1979 opera by Wolfgang Rihm

Jakob Lenz is a one-act chamber opera by Wolfgang Rihm, written 1977–78 to a libretto by Michael Fröhling after Georg Büchner's 1836 novella Lenz which in turn is based on an incident in the life of the German poet Jakob Michael Reinhold Lenz (1751–1792). Rihm dedicated the opera to his teacher, Eugen Werner Velte.

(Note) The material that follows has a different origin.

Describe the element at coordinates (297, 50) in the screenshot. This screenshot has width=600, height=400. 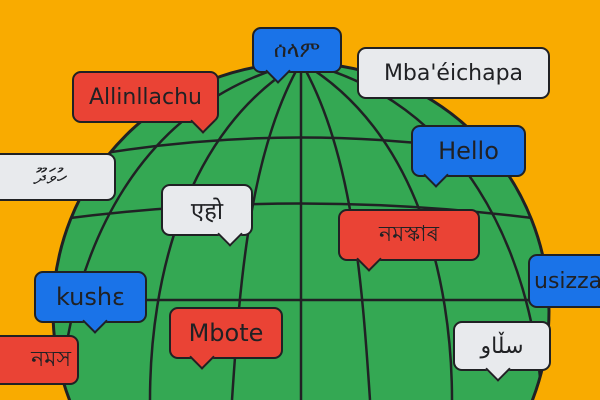
I see `greeting-text: ሰላም` at that location.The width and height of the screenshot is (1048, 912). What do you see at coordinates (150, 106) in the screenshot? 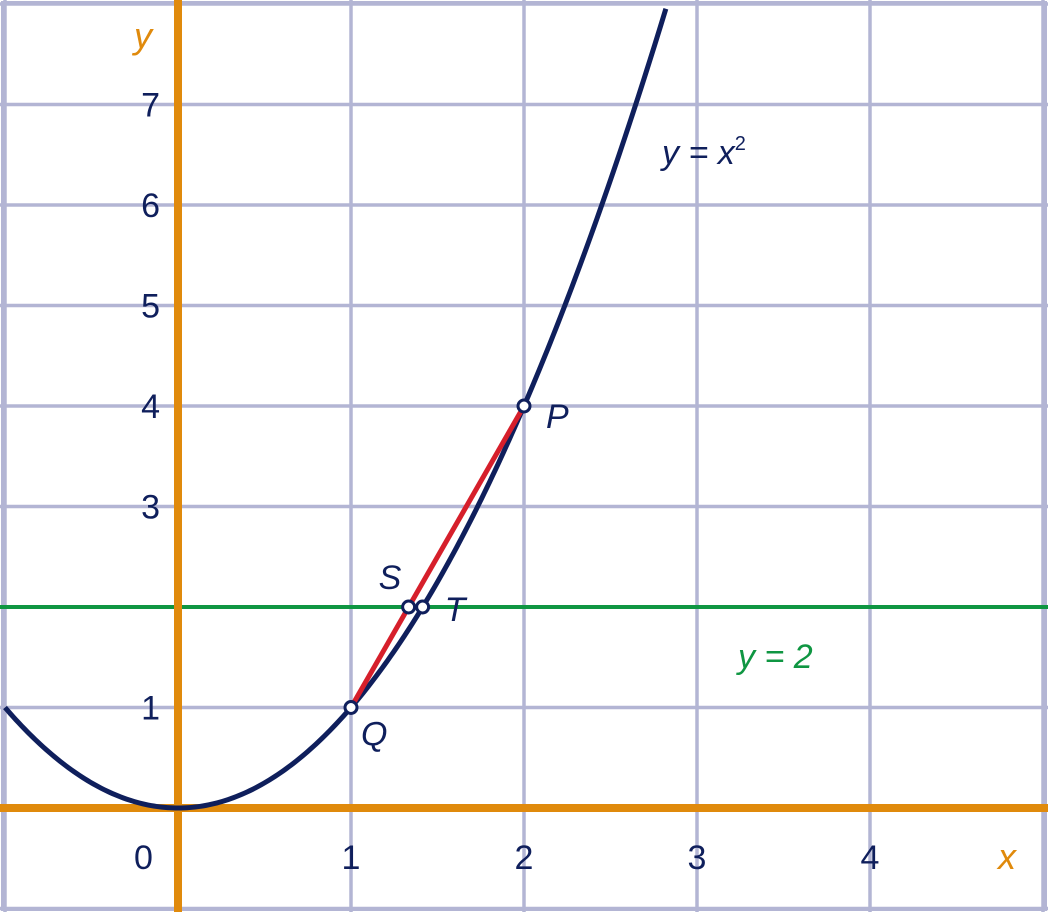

Rihm received for Jakob Lenz the Beethoven Prize of the city of Bonn in 1980.

==Performance history==

The first performance was given at the Hamburg State Opera on 8 March 1979. It was first performed in the United States in 1981 at Indiana University and in New York at the Juilliard Theater in 1987. The UK premiere was in 1987 at the Almeida Festival. There was an English National Opera/Hampstead Theatre co-production at the Hampstead Theatre in London in April 2012, given in celebration of the 60th birthday of the composer. It was directed by Sam Brown, and conducted by Alexander Ingram, with Andrew Shore in the leading role.

==Roles and orchestra==

Rolws, voice types, premiere cast
| Role | Voice type | Premiere cast, 8 March 1979 Conductor: Klauspeter Seibel |
| Lenz | baritone | Richard Salter |
| Pastor Oberlin | bass | Ude Krekow |
| Kaufmann [de] | tenor | Peter Haage |
Chorus of six solo voices (2 sopranos, 2 altos, 2 basses), 2 or 4 children sopranos

The opera is scored for 2 oboes (2nd doubling cor anglais), clarinet (doubling bass clarinet), bassoon (doubling contrabassoon), trumpet, trombone, 3 cellos, harpsichord, percussion.